→ Passage
________________________________________
This book is the first to focus on one half of that couple in more than thirty years, and much new evidence has surfaced since then. Ethel was a bright girl who might have fulfilled her personal dream of becoming an opera singer, but instead found herself struggling with the social mores of the 1950’s. She longed to be a good wife and perfect mother, while battling the political paranoia of the McCarthy era, anti-Semitism, misogyny, and a mother who never valued her. Because of her profound love for and loyalty to her husband, she refused to incriminate him, despite government pressure on her to do so. Instead, she courageously faced the death penalty for a crime she hadn’t committed, orphaning her children.
Seventy years after her trial, this is the first time Ethel’s story has been told with the full use of the dramatic and tragic prison letters she exchanged with her husband, her lawyer and her psychotherapist over a three-year period, two of them in solitary confinement. Hers is the resonant story of what happens when a government motivated by fear tramples on the rights of its citizens.
________________________________________
→ Recorded information

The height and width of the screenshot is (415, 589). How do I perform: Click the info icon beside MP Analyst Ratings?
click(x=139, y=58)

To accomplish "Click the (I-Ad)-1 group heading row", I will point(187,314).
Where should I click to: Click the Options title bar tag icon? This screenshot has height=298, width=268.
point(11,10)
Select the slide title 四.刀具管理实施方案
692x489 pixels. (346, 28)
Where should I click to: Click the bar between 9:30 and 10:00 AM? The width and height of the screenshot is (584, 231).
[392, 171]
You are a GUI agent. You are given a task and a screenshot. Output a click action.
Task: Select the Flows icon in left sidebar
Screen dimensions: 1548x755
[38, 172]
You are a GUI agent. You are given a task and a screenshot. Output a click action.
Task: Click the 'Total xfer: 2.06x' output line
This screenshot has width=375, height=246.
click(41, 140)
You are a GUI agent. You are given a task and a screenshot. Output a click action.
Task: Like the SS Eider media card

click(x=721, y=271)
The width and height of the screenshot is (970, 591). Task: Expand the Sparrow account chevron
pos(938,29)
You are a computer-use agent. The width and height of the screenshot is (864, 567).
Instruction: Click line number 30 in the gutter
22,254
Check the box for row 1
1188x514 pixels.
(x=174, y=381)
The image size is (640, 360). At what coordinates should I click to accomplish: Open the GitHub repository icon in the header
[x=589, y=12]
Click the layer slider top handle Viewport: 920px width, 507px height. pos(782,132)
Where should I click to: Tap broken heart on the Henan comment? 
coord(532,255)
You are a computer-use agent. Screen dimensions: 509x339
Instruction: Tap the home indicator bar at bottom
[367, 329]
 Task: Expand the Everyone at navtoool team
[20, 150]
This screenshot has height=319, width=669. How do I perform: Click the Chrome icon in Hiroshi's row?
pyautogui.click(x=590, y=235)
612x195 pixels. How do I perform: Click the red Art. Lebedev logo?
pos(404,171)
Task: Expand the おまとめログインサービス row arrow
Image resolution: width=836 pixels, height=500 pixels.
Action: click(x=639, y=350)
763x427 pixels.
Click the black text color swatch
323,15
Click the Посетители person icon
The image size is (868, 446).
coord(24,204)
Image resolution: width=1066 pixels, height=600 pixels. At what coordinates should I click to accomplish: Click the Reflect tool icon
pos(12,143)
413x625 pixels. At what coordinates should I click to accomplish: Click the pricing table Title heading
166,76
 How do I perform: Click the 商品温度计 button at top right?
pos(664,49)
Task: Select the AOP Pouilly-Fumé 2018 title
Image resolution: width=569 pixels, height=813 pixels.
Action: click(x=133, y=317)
________________________________________
→ Actions to take
1: What personal dream does the passage about Ethel say she might have fulfilled?
2: Transcribe everything in the passage about Ethel from "This book is" down to "orphaning her children.".
The lines play no part here.

→ Full solutions
1: Becoming an opera singer.

2:
This book is the first to focus on one half of that couple in more than thirty years, and much new evidence has surfaced since then. Ethel was a bright girl who might have fulfilled her personal dream of becoming an opera singer, but instead found herself struggling with the social mores of the 1950’s. She longed to be a good wife and perfect mother, while battling the political paranoia of the McCarthy era, anti-Semitism, misogyny, and a mother who never valued her. Because of her profound love for and loyalty to her husband, she refused to incriminate him, despite government pressure on her to do so. Instead, she courageously faced the death penalty for a crime she hadn’t committed, orphaning her children.